Drawing-room. Adequate in size to number of guests and inviting in arrangement.
A cordial and hospitable host.
A hostess of charm. Charm says everything - tact, sympathy, poise and perfect manners - always.
And though for all dinners these requisites are much the same, the necessity for perfection increases in proportion to the formality of the occasion.

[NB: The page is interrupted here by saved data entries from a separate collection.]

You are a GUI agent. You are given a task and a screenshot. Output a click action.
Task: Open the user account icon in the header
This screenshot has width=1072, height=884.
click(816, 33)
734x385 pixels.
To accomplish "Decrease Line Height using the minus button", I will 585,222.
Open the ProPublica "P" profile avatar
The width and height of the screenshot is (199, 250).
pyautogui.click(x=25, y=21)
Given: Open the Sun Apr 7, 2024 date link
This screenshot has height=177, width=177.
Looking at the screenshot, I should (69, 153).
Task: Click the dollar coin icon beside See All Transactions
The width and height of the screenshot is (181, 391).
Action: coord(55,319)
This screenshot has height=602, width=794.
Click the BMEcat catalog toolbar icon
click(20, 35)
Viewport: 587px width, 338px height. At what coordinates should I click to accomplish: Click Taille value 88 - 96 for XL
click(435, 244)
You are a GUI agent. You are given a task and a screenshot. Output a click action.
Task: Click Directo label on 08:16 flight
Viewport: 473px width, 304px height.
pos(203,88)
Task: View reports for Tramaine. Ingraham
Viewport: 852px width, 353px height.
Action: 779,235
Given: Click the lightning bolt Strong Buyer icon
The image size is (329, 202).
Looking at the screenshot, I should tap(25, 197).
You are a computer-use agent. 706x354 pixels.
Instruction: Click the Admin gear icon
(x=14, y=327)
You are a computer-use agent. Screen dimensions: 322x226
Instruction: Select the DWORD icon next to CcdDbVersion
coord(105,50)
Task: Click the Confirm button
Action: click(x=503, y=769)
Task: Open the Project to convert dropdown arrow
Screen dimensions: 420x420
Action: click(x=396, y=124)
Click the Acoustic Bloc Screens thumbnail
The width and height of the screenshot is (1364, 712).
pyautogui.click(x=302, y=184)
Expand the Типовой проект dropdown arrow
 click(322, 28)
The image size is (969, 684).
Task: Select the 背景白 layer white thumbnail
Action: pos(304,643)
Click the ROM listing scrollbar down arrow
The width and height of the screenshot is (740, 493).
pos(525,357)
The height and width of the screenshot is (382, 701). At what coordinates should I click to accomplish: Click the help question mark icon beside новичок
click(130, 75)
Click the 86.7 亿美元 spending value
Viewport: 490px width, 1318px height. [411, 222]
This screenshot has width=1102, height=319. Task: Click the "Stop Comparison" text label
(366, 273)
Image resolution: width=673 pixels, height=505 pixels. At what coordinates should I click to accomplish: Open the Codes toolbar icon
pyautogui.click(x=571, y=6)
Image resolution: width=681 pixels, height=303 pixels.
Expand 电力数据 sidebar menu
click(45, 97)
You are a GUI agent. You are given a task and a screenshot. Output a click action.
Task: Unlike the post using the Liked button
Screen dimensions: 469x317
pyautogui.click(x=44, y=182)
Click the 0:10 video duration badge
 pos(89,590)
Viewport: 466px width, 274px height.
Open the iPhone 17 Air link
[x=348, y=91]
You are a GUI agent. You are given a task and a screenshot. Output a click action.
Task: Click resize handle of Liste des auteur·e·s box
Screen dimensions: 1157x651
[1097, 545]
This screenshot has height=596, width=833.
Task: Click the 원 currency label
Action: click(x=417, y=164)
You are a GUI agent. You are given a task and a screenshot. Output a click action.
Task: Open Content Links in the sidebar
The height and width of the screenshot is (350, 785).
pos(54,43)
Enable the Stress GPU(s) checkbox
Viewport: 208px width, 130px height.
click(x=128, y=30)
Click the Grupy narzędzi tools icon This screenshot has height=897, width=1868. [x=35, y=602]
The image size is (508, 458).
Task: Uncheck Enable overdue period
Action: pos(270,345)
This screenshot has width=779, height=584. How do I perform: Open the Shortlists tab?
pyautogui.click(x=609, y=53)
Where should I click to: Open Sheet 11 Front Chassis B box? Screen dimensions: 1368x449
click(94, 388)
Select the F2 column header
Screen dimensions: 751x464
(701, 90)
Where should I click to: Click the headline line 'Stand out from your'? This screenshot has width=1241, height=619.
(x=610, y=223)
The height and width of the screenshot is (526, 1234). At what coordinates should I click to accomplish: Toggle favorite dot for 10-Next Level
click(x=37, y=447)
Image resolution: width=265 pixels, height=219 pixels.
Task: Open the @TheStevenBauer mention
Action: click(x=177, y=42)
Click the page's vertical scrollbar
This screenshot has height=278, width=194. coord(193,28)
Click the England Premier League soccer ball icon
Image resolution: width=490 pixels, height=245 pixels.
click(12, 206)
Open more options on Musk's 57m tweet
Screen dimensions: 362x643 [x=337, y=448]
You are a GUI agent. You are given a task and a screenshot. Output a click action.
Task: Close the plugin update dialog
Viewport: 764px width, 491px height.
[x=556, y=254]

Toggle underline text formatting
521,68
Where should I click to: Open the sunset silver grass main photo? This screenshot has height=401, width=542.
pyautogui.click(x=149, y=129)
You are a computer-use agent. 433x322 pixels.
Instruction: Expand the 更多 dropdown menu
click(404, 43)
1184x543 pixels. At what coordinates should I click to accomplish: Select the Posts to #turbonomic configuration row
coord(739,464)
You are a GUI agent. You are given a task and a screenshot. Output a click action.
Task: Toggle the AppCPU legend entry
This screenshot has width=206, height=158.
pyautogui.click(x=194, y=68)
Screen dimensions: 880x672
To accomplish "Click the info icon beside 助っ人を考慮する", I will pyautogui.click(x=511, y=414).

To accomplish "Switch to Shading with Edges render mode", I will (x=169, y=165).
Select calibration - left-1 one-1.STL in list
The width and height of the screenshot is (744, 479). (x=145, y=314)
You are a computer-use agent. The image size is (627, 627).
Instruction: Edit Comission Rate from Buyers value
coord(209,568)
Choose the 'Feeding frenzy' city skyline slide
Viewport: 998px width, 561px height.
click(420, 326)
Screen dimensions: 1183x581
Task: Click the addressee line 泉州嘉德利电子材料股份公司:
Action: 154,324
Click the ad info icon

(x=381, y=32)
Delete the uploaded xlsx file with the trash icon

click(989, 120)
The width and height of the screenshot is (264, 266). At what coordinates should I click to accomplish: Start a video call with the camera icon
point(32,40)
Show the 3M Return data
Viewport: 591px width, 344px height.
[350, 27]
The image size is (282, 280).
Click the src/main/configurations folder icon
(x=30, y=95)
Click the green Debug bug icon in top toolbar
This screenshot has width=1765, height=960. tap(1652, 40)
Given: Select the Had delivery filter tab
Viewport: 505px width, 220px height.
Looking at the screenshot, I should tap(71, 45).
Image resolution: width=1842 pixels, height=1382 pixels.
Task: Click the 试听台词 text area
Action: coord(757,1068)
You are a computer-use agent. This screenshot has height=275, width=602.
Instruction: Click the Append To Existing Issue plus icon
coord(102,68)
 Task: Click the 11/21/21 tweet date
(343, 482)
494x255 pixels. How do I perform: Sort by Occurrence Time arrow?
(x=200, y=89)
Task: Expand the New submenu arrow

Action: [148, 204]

Here, just in case, is a nice posh dish from a book especially written for posh English folks in 1893 – High Class Cookery Recipes, by Mrs. Charles Clarke of the National Training School for Cookery, in Buckingham Palace Road.

Civet de Lièvre
Ingredients:
One hare
Half a pound of Bacon
Twenty-four Button Onions
Twelve Mushrooms
Bouquet Garni
Half a pint of Claret or Port Wine
Half a pint of Brown Sauce.

Cut the hare in neat pieces, wipe but not wash it; cut the bacon in strips, and fry in a saucepan; add the hare. Let it sauté about ten minutes. Add the claret, bouquet garni, and mushrooms; let this simmer gently one hour, then add the brown sauce and the onions, which should be previously blanched; let it simmer again for about half an hour, remove the bouquet garni, and serve with fried croûtons.

One gill of tomato sauce
Half a gill of glaze
One tablespoonful of chutney,

if added to this, makes a great improvement.

Quotation for the Day.

There are two things that are more difficult than making an after-dinner speech: climbing a wall which is leaning toward you and kissing a girl who is leaning away from you.
Winston Churchill.

4 comments:

Liz + Louka said...

Some of that advice is just so obvious! Who needs to be told that it's better to invite guests who are congenial to each other, that the ice-cream should be cold, that the host and hostess should be hospitable. The only things I wouldn't worry about are the table furnishing and servants - except for a formal dinner for 200, of course.

The Old Foodie said...

Wierd, isnt it? I cant manage a Drawing Room, never mind the servants.

Kathy Walker said...

I so enjoy your posts! I wonder what was in a brown sauce in 1893...I love the statement, "If added, makes a great improvement"!

The Old Foodie said...

Hello Kate. A brown sauce, classically means something like a Sauce Espagnole - but "gravy" would probably cover it much of the time! I will look out a couple of recipes of the time - a future post, methinks.